HESI LPN
HESI PN Exit Exam 2024
1. When teaching a patient with diabetes about foot care, which of the following should the nurse emphasize?
- A. Avoid soaking feet daily to prevent dryness and skin breakdown
- B. Select well-fitting shoes to prevent injury
- C. Trim toenails straight across and file the edges
- D. Avoid using heating pads to prevent burns
Correct answer: C
Rationale: The correct answer is C. Trimming toenails straight across and filing the edges is crucial in diabetic foot care to prevent ingrown toenails and foot injuries. Soaking feet daily can lead to dryness and skin breakdown, increasing the risk of infection. Selecting well-fitting shoes is important to prevent pressure points and skin damage, not tight-fitting shoes. Using heating pads can result in burns or injuries due to decreased sensation in diabetic feet, so it's essential to avoid them.
2. An adult client is undergoing weekly external radiation treatments for breast cancer. Upon arrival at the outpatient clinic for a scheduled treatment, the client reports increasing fatigue to the nurse who is taking the client's vital signs. What action should the nurse implement?
- A. Notify the healthcare provider or charge nurse immediately
- B. Offer to reschedule the treatment for the following week
- C. Plan to monitor the client's vital signs every 30 minutes
- D. Reinforce the need for extra rest periods and plenty of sleep
Correct answer: D
Rationale: Fatigue is a common side effect of radiation therapy. In this scenario, the appropriate action for the nurse to take is to reinforce the importance of rest and adequate sleep. It is crucial to address the client's increasing fatigue by promoting self-care strategies such as additional rest periods and ensuring plenty of sleep. Rescheduling the treatment is not necessary for fatigue, and vital sign monitoring every 30 minutes may not directly address the client's reported symptom. Notifying the healthcare provider or charge nurse immediately is not the first-line intervention for increasing fatigue, as this symptom can be managed through education and self-care recommendations.

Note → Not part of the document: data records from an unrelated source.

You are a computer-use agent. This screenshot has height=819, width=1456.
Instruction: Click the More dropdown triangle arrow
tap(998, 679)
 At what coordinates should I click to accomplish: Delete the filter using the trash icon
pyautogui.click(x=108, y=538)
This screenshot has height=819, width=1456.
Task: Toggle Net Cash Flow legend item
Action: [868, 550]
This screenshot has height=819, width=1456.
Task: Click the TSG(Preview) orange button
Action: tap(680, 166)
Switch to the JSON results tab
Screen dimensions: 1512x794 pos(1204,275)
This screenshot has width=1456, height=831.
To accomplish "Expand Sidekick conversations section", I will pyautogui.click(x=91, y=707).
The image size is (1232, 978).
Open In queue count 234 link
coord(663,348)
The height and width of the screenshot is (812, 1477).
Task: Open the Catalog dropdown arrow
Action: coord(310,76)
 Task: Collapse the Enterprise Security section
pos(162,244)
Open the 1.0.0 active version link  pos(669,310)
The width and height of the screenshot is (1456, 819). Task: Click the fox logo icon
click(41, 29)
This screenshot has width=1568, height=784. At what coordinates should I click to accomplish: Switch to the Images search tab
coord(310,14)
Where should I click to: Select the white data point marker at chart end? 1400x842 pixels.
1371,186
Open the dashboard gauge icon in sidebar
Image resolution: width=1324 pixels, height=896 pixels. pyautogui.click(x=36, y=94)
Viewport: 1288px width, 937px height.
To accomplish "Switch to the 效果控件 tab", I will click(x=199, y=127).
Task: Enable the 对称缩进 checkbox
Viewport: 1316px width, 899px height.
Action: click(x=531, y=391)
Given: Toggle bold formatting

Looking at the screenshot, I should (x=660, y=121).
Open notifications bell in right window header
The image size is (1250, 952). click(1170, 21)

3. A client is post-operative day two from an abdominal surgery and reports feeling weak and lightheaded when attempting to get out of bed. What is the nurse's priority action?
- A. Encourage the client to drink fluids.
- B. Assist the client back to bed and monitor vital signs.
- C. Administer a prescribed antiemetic.
- D. Notify the healthcare provider.
Correct answer: B
Rationale: The nurse's priority action should be to assist the client back to bed and monitor vital signs. The client's symptoms of feeling weak and lightheaded could indicate potential issues like hypotension or dehydration, which need to be assessed promptly. Encouraging fluids (Choice A) could be beneficial but is not the immediate priority. Administering an antiemetic (Choice C) may not address the underlying cause of the client's symptoms. Notifying the healthcare provider (Choice D) can be done after the client has been stabilized and assessed.
4. What information should the PN collect during the admission assessment of a terminally ill client to an acute care facility?
- A. Name of the funeral home to contact
- B. Client's wishes regarding organ donation
- C. Contact information for the client's next of kin
- D. Health care proxy information
Correct answer: B
Rationale: Correct Answer: B. Understanding the client's wishes regarding organ donation is crucial as it aligns with end-of-life care preferences and ensures that the client's decisions are respected. While obtaining the name of a funeral home (Choice A) may be necessary, it is not typically part of the initial admission assessment. Contact information for the client's next of kin (Choice C) is important for communication but may not be directly related to the client's immediate end-of-life wishes. Health care proxy information (Choice D) is vital for decision-making if the client becomes incapacitated but may not be the primary focus during the initial admission assessment.
5. What is the best thing to say to a patient scheduled for cataract surgery who is concerned that the physician works on the correct eye?
- A. You are wearing an ID bracelet that will let the medical team know which eye to work on.
- B. When you are taken to the surgery area, the medical staff will confirm which eye needs the surgery.
- C. The surgeon will mark the correct eye before the cataract surgery based on your medical records.
- D. You will wear an ID bracelet, and the nurse will verify the eye scheduled for surgery by comparing it with your records and marking it with a permanent marker.
Correct answer: D
Rationale: The best response reassures the patient by explaining the process of verifying and marking the correct eye, a safety measure to prevent wrong-site surgery, directly addressing the patient’s concern. Choice A is close but implies the ID bracelet alone determines the correct eye, missing the verification process. Choice B talks about confirmation but lacks details about marking the correct eye. Choice C mentions the surgeon's record but does not specify the direct verification and marking process, unlike Choice D.